Peter has just been describing those who serve and worship their corrupted, sensual appetites (1 Peter 4:3-4). Such people live for today, without thought for eternity. They judge the 'weakness' of Christians who refuse to do the same, without reckoning on the strength of the judgement of God. They are so blind: blind to their own nature and its rebellion against truth, blind to their collusion with Satan's purposes, blind to the righteousness of believers who obey God, and blind to His right to judge the wicked. They are also blind and deaf to the gospel - the only message by which people may find salvation.
So they really do need to hear and believe the gospel. The preaching, proclamation, sharing, and communicating of the gospel through all the media we have available, is the primary work of the church in the world (Acts 10:42).
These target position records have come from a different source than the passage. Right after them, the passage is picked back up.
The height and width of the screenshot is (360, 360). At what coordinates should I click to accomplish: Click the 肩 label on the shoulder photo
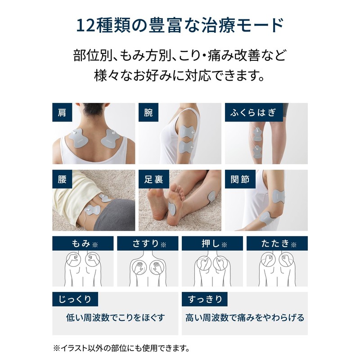62,112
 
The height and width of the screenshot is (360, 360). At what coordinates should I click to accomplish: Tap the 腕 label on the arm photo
148,112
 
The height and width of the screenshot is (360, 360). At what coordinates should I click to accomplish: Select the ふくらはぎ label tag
254,112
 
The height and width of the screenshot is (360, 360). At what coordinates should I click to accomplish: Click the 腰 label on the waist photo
62,179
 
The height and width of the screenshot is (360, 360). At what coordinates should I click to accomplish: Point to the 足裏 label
154,179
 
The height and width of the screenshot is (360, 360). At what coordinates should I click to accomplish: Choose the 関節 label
240,179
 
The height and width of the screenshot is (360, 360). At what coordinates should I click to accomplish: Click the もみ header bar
83,243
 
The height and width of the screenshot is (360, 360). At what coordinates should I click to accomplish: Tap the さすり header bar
148,243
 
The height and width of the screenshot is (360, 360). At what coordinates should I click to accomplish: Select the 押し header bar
212,243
It alone provides the clear explanation for godly lives. Some say that the gospel needs no explanation because it is self-evident in the way Christians live: but the truth is that the gospel is good news – a declaration of why and how sinful people can become forgiven children of God, embraced by their heavenly Father. To be ashamed of presenting this gospel to a dying world shows how little we love the Saviour who gave everything for our salvation, how little we love our neighbours or care about their eternal destiny (Romans 1:16).
This verse does not mean that God gives a second chance to dead people (that would be against Jesus' own teaching in Luke 16:19-31). It means that even the most wicked and perverse (spiritually dead) person, who believes in Jesus, will be saved (Luke 23:40-43). Their physical death does not cut them off from God's salvation because when Christ returns, both the living believers and those who have died will all be raised to new life with Him (1 Thessalonians 4:14-18).
The gospel is a surprise to many. Wicked people, who trust in the salvation which Jesus offers, will go to heaven, while respectable people, who do not trust in Christ, cannot enter. The difference between the two is that those who submit to Christ are willing to repent of their sins and receive His grace, but those who proudly assert their own uprightness are as blind as the wilfully immoral (Luke 18:9-14). So this passage should encourage us to persist in following Jesus, however greatly we have sinned: it also encourages us to preach/speak/share the gospel with those who cannot yet see their need, with the prayer that God will use it to bring them to repentance and faith.